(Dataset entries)
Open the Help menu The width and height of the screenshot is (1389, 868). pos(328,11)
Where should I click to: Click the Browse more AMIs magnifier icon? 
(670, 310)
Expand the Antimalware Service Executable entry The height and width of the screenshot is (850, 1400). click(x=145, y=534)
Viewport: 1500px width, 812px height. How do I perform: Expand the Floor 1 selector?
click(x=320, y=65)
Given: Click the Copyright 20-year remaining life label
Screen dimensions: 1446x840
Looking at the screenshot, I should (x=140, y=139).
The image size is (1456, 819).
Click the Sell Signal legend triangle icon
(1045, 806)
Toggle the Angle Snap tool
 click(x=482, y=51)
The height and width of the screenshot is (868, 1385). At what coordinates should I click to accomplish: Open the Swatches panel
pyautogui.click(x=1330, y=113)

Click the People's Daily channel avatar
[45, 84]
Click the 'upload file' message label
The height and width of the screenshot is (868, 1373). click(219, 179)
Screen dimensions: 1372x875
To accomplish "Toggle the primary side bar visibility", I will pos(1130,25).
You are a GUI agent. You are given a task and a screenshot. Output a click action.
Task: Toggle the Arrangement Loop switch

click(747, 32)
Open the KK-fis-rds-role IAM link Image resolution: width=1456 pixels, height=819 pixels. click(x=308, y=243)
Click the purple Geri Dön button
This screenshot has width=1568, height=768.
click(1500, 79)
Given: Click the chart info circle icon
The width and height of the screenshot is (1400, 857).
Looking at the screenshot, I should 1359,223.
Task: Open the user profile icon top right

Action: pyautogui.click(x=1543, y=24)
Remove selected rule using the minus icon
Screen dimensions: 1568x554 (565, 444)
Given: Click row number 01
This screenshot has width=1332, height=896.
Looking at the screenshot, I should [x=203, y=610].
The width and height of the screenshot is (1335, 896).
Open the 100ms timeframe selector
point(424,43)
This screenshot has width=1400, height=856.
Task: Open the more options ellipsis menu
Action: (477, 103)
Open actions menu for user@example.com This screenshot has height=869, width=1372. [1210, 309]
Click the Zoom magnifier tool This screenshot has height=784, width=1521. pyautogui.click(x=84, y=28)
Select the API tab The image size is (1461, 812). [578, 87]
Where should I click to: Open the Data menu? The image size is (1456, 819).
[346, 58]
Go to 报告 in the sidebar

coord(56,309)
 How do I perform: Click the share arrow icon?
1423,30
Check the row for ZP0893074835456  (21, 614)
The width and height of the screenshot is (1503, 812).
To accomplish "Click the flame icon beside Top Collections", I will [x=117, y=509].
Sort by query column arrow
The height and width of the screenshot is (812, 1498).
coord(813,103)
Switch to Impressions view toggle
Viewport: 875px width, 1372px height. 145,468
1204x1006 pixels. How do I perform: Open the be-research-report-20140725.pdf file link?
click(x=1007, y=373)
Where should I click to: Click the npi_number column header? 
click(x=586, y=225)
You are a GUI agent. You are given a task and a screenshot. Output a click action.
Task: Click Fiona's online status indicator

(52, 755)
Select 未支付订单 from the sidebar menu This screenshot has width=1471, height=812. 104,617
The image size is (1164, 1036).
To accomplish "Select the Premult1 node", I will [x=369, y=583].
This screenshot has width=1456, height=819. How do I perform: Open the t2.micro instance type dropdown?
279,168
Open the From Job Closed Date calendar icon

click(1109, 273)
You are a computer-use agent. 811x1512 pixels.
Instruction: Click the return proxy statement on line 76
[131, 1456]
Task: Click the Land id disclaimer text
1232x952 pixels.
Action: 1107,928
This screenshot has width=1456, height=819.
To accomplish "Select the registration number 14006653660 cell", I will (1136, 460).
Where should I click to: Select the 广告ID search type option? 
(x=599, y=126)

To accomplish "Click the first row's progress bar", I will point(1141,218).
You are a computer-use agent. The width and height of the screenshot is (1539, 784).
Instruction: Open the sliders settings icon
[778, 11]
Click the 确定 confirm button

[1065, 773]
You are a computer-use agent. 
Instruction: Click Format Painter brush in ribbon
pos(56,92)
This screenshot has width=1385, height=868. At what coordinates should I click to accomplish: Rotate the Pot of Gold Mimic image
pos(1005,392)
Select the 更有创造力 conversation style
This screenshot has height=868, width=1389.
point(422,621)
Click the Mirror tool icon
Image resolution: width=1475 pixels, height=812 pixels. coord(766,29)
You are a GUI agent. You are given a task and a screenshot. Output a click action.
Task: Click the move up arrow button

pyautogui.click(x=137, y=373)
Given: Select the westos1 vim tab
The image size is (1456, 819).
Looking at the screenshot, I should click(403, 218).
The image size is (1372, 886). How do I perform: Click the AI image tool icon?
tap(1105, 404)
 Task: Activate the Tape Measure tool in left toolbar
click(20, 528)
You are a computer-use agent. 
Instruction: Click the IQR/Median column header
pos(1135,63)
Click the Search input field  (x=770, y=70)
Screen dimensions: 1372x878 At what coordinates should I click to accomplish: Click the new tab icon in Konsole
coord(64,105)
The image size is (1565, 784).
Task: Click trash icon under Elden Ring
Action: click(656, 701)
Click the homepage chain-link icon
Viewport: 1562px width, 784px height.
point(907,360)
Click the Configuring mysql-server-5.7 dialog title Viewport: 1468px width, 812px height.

*Work instruction*
Print the data again exactly.

*Exercise response*
Open the Help menu The width and height of the screenshot is (1389, 868). pos(328,11)
Where should I click to: Click the Browse more AMIs magnifier icon? 
(670, 310)
Expand the Antimalware Service Executable entry The height and width of the screenshot is (850, 1400). click(x=145, y=534)
Viewport: 1500px width, 812px height. How do I perform: Expand the Floor 1 selector?
click(x=320, y=65)
Given: Click the Copyright 20-year remaining life label
Screen dimensions: 1446x840
Looking at the screenshot, I should (x=140, y=139).
The image size is (1456, 819).
Click the Sell Signal legend triangle icon
(1045, 806)
Toggle the Angle Snap tool
 click(x=482, y=51)
The height and width of the screenshot is (868, 1385). At what coordinates should I click to accomplish: Open the Swatches panel
pyautogui.click(x=1330, y=113)

Click the People's Daily channel avatar
[45, 84]
Click the 'upload file' message label
The height and width of the screenshot is (868, 1373). click(219, 179)
Screen dimensions: 1372x875
To accomplish "Toggle the primary side bar visibility", I will pos(1130,25).
You are a GUI agent. You are given a task and a screenshot. Output a click action.
Task: Toggle the Arrangement Loop switch

click(747, 32)
Open the KK-fis-rds-role IAM link Image resolution: width=1456 pixels, height=819 pixels. click(x=308, y=243)
Click the purple Geri Dön button
This screenshot has width=1568, height=768.
click(1500, 79)
Given: Click the chart info circle icon
The width and height of the screenshot is (1400, 857).
Looking at the screenshot, I should 1359,223.
Task: Open the user profile icon top right

Action: pyautogui.click(x=1543, y=24)
Remove selected rule using the minus icon
Screen dimensions: 1568x554 (565, 444)
Given: Click row number 01
This screenshot has width=1332, height=896.
Looking at the screenshot, I should [x=203, y=610].
The width and height of the screenshot is (1335, 896).
Open the 100ms timeframe selector
point(424,43)
This screenshot has width=1400, height=856.
Task: Open the more options ellipsis menu
Action: (477, 103)
Open actions menu for user@example.com This screenshot has height=869, width=1372. [1210, 309]
Click the Zoom magnifier tool This screenshot has height=784, width=1521. pyautogui.click(x=84, y=28)
Select the API tab The image size is (1461, 812). [578, 87]
Where should I click to: Open the Data menu? The image size is (1456, 819).
[346, 58]
Go to 报告 in the sidebar

coord(56,309)
 How do I perform: Click the share arrow icon?
1423,30
Check the row for ZP0893074835456  (21, 614)
The width and height of the screenshot is (1503, 812).
To accomplish "Click the flame icon beside Top Collections", I will [x=117, y=509].
Sort by query column arrow
The height and width of the screenshot is (812, 1498).
coord(813,103)
Switch to Impressions view toggle
Viewport: 875px width, 1372px height. 145,468
1204x1006 pixels. How do I perform: Open the be-research-report-20140725.pdf file link?
click(x=1007, y=373)
Where should I click to: Click the npi_number column header? 
click(x=586, y=225)
You are a GUI agent. You are given a task and a screenshot. Output a click action.
Task: Click Fiona's online status indicator

(52, 755)
Select 未支付订单 from the sidebar menu This screenshot has width=1471, height=812. 104,617
The image size is (1164, 1036).
To accomplish "Select the Premult1 node", I will [x=369, y=583].
This screenshot has width=1456, height=819. How do I perform: Open the t2.micro instance type dropdown?
279,168
Open the From Job Closed Date calendar icon

click(1109, 273)
You are a computer-use agent. 811x1512 pixels.
Instruction: Click the return proxy statement on line 76
[131, 1456]
Task: Click the Land id disclaimer text
1232x952 pixels.
Action: 1107,928
This screenshot has width=1456, height=819.
To accomplish "Select the registration number 14006653660 cell", I will (1136, 460).
Where should I click to: Select the 广告ID search type option? 
(x=599, y=126)

To accomplish "Click the first row's progress bar", I will point(1141,218).
You are a computer-use agent. The width and height of the screenshot is (1539, 784).
Instruction: Open the sliders settings icon
[778, 11]
Click the 确定 confirm button

[1065, 773]
You are a computer-use agent. 
Instruction: Click Format Painter brush in ribbon
pos(56,92)
This screenshot has width=1385, height=868. At what coordinates should I click to accomplish: Rotate the Pot of Gold Mimic image
pos(1005,392)
Select the 更有创造力 conversation style
This screenshot has height=868, width=1389.
point(422,621)
Click the Mirror tool icon
Image resolution: width=1475 pixels, height=812 pixels. coord(766,29)
You are a GUI agent. You are given a task and a screenshot. Output a click action.
Task: Click the move up arrow button

pyautogui.click(x=137, y=373)
Given: Select the westos1 vim tab
The image size is (1456, 819).
Looking at the screenshot, I should click(403, 218).
The image size is (1372, 886). How do I perform: Click the AI image tool icon?
tap(1105, 404)
 Task: Activate the Tape Measure tool in left toolbar
click(20, 528)
You are a computer-use agent. 
Instruction: Click the IQR/Median column header
pos(1135,63)
Click the Search input field  (x=770, y=70)
Screen dimensions: 1372x878 At what coordinates should I click to accomplish: Click the new tab icon in Konsole
coord(64,105)
The image size is (1565, 784).
Task: Click trash icon under Elden Ring
Action: click(656, 701)
Click the homepage chain-link icon
Viewport: 1562px width, 784px height.
point(907,360)
Click the Configuring mysql-server-5.7 dialog title Viewport: 1468px width, 812px height.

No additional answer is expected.